◆ PROBLEM DETAILS:
Take the material below and extract the lines from the one with "The image size is (568, 627)." through the one with "Given: Click the 3DMark logo", word for word, without pictures.

◆ PROVIDED RECORDS:
>>>>>

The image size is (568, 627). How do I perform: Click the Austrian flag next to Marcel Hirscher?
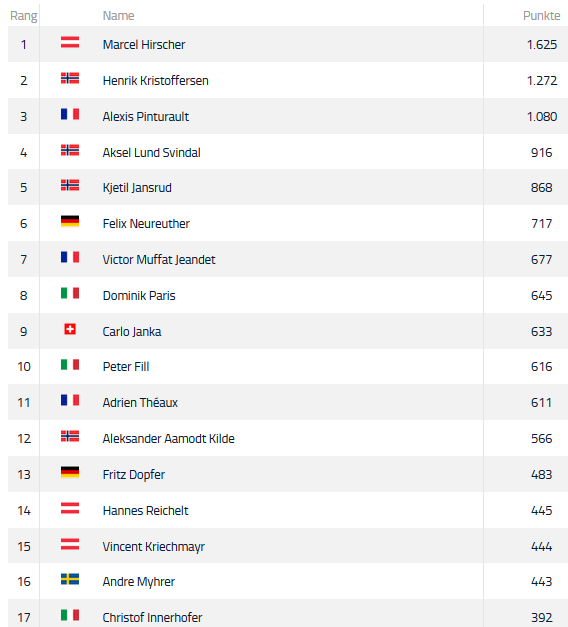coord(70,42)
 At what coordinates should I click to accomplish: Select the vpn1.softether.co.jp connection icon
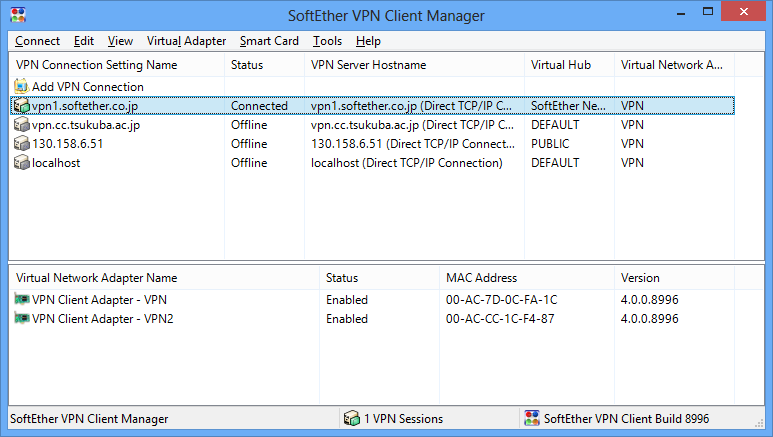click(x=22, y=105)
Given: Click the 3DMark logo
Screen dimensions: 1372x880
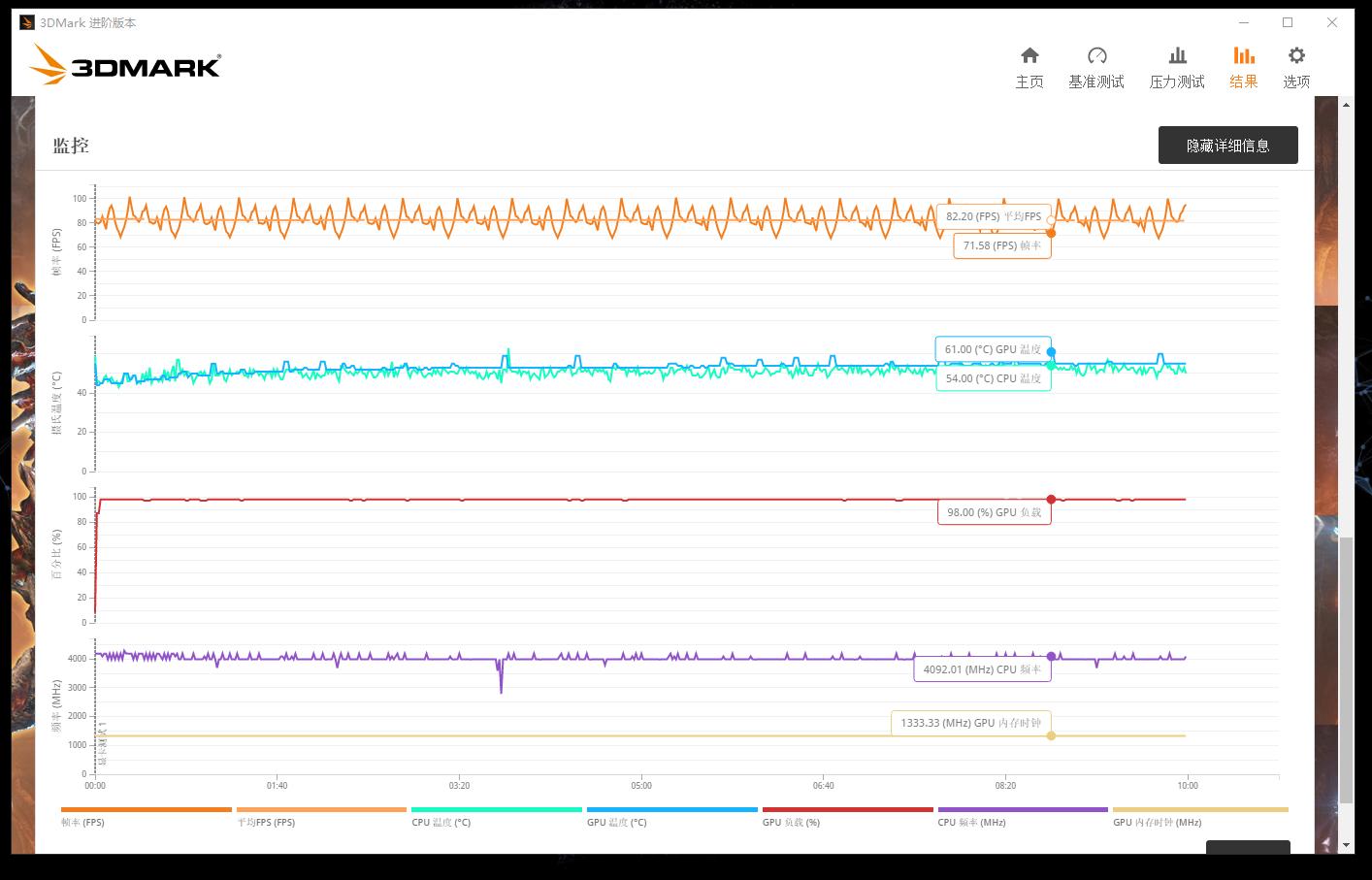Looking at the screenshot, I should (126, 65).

<<<<<
>>>>>

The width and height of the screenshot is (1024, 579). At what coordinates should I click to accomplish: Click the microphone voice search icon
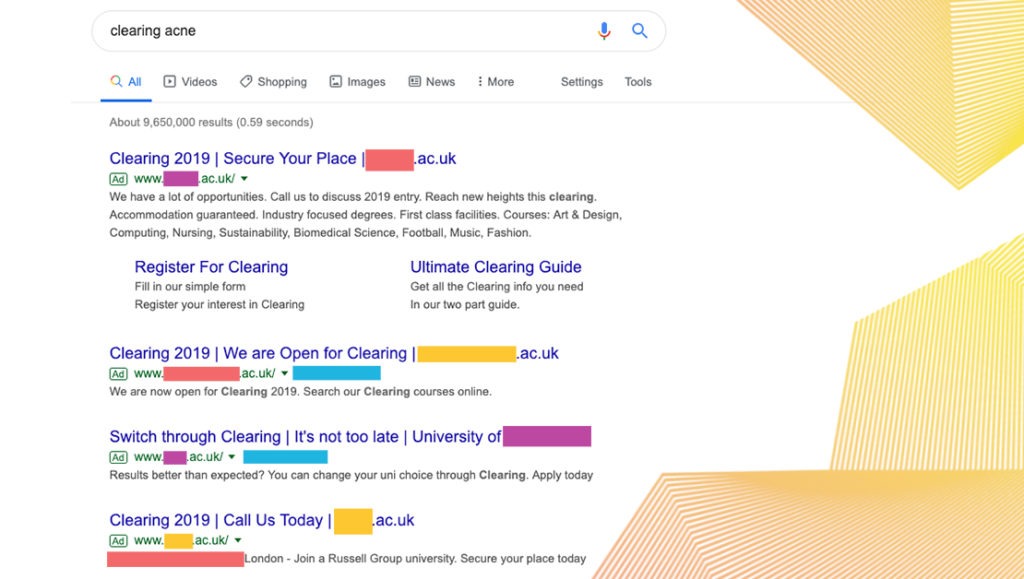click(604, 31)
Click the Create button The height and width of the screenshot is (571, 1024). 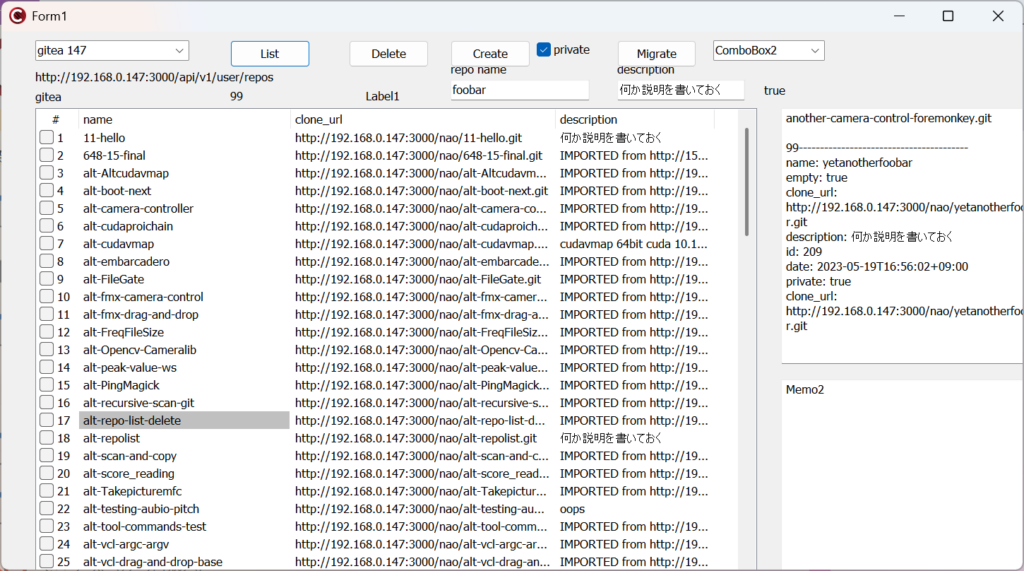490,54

<<<<<
>>>>>

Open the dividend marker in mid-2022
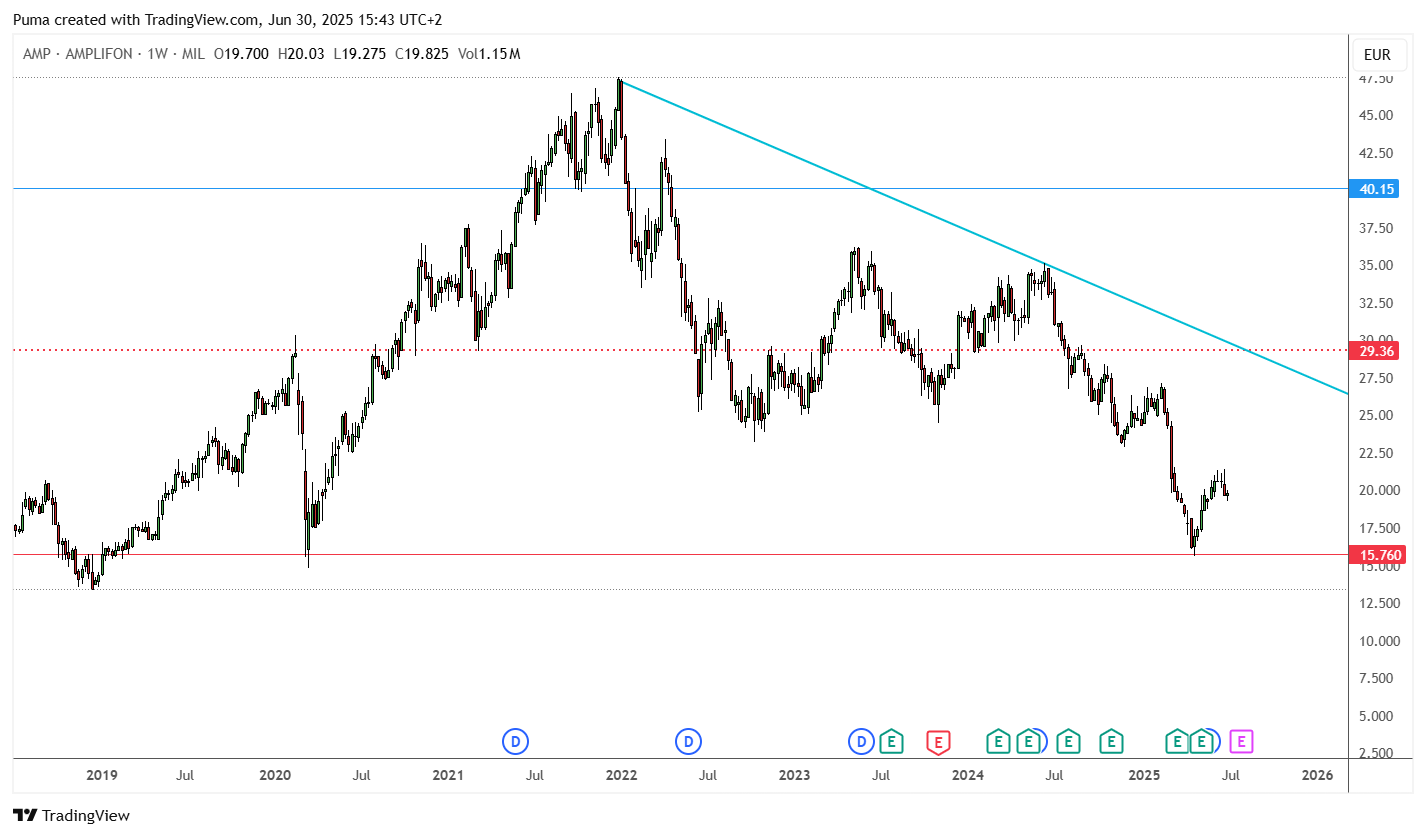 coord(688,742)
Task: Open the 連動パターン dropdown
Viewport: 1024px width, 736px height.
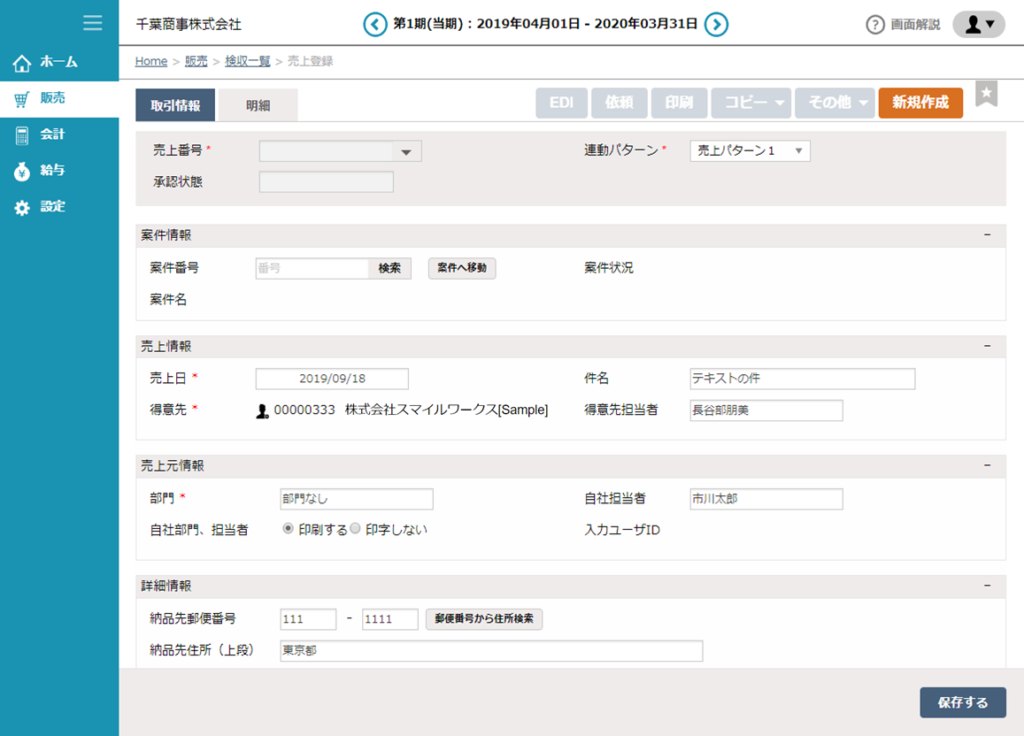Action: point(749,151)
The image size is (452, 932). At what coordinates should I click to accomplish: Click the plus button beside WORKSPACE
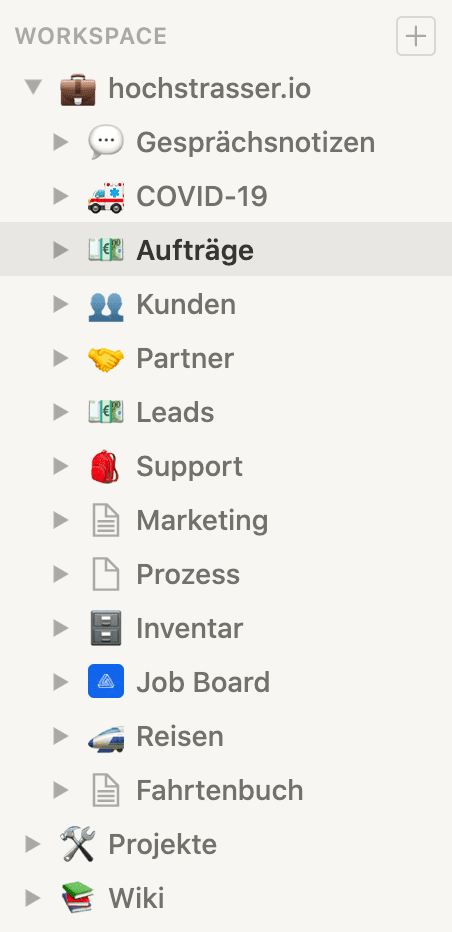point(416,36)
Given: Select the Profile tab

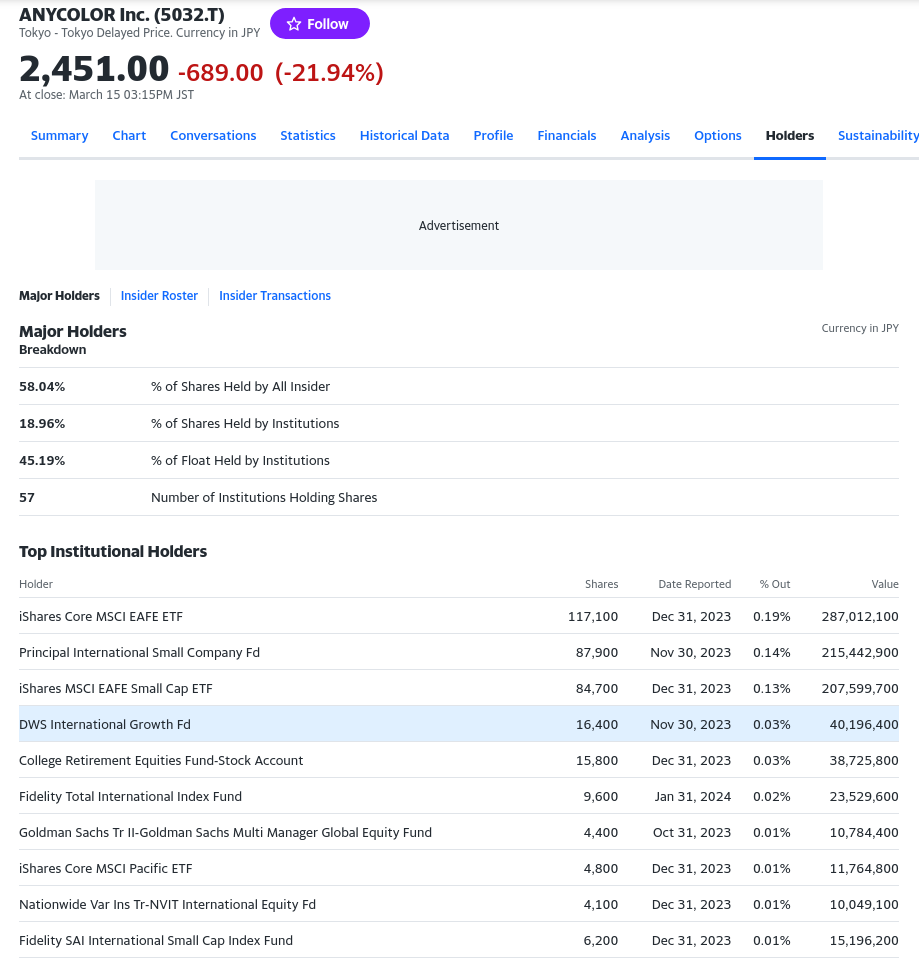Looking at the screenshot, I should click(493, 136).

<<<<<

◆ WRITTEN SOLUTION:
The image size is (568, 627). How do I perform: Click the Austrian flag next to Marcel Hirscher?
coord(70,42)
 At what coordinates should I click to accomplish: Select the vpn1.softether.co.jp connection icon
click(x=22, y=105)
Given: Click the 3DMark logo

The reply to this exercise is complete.